[Records provided]:
───

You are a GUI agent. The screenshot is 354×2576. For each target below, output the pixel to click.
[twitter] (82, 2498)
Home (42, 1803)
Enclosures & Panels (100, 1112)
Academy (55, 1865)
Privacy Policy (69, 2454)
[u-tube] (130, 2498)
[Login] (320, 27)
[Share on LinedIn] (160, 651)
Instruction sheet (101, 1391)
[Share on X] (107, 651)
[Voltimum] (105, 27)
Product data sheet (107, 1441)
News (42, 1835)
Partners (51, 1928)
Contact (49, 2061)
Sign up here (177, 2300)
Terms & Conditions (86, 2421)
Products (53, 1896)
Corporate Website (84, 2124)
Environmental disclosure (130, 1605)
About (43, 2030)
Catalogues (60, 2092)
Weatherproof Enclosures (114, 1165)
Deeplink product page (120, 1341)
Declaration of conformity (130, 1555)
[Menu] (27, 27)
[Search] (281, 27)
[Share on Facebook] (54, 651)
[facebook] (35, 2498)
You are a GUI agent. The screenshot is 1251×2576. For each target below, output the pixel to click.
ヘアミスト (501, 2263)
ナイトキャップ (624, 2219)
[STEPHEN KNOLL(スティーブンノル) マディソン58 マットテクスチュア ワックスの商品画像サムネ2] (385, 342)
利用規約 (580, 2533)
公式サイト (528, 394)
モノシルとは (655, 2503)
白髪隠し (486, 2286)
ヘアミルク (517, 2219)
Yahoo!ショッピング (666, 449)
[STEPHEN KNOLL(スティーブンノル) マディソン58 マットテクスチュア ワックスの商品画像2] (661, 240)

───

Reproduce exactly the line containing "ナイトキャップ (624, 2219)" and all lines after it through the end of the listing above; leave out every earlier line.

ナイトキャップ (624, 2219)
[STEPHEN KNOLL(スティーブンノル) マディソン58 マットテクスチュア ワックスの商品画像サムネ2] (385, 342)
利用規約 (580, 2533)
公式サイト (528, 394)
モノシルとは (655, 2503)
白髪隠し (486, 2286)
ヘアミルク (517, 2219)
Yahoo!ショッピング (666, 449)
[STEPHEN KNOLL(スティーブンノル) マディソン58 マットテクスチュア ワックスの商品画像2] (661, 240)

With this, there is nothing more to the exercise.